-------- Vorliegender Textauszug --------

Keynes' "Anlasser-Problem"

Paul Krugman beschreibt auch den Hergang der so genannten Asienkrise und kommt dann auf John Maynard Keynes zu sprechen. Dazu holt er aus:

Im Dezember 1930, als allmählich klar wurde, dass die Vereinigten Staaten sich nicht in einer normalen Rezession befanden, versuchte John Maynard Keynes, die Ursachen der Krise der breiten Öffentlichkeit begreiflich zu machen. "Wir haben Probleme mit dem Anlasser", erklärte er.

Das war eine recht radikale Feststellung, da Keynes damit behauptete, dass der Wirtschaftsmotor auf staatliche Starthilfe angewiesen ist.

--------

Aufgabe — Geben Sie den Auszug über Keynes' Anlasser-Problem ab den Worten "Im Dezember 1930, als" bis einschließlich "Starthilfe angewiesen ist." wieder und ändern Sie dabei "Wirtschaftsmotor" in "Konjunkturmotor". Das Material ist hierfür ohne Belang.

-------- Datenauszug --------

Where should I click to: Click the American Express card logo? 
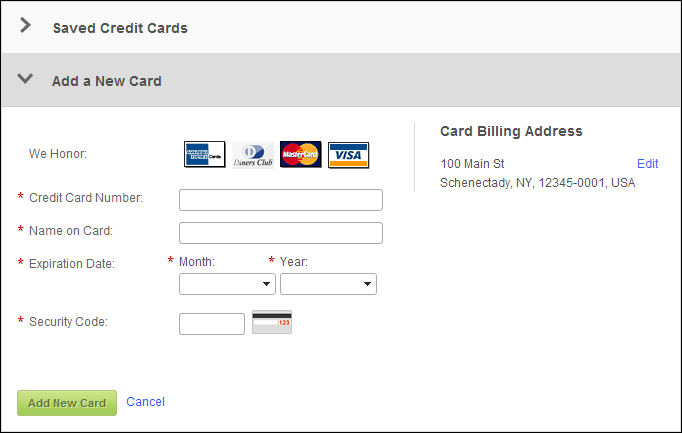(x=204, y=154)
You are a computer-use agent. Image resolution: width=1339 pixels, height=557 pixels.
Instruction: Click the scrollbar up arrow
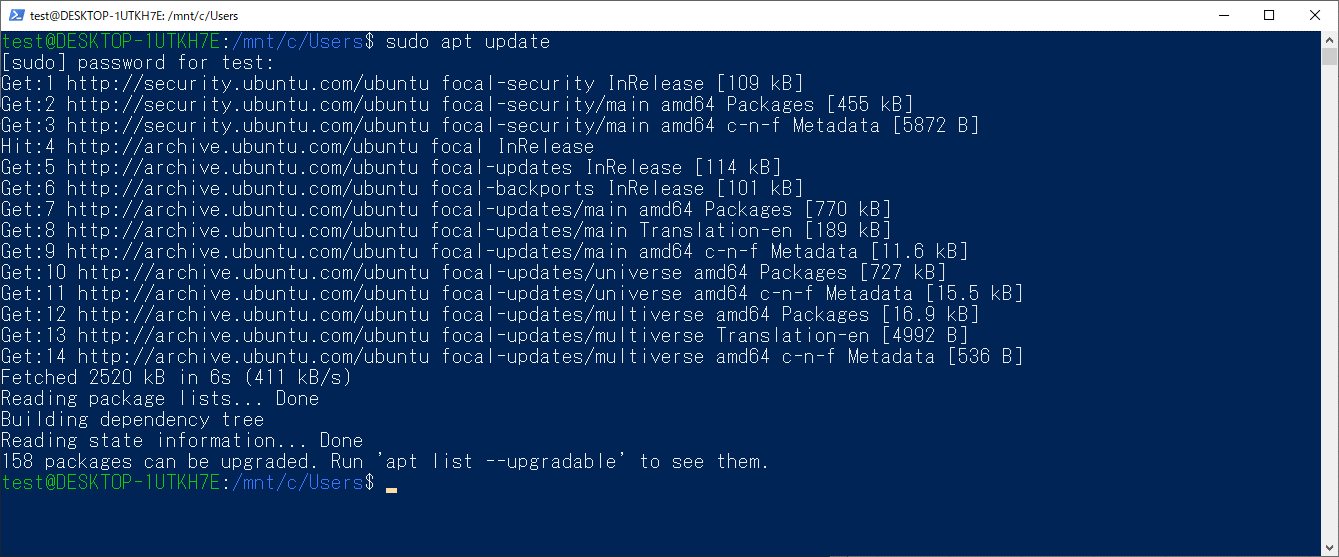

--------

Antwort —
Im Dezember 1930, als allmählich klar wurde, dass die Vereinigten Staaten sich nicht in einer normalen Rezession befanden, versuchte John Maynard Keynes, die Ursachen der Krise der breiten Öffentlichkeit begreiflich zu machen. "Wir haben Probleme mit dem Anlasser", erklärte er.

Das war eine recht radikale Feststellung, da Keynes damit behauptete, dass der Konjunkturmotor auf staatliche Starthilfe angewiesen ist.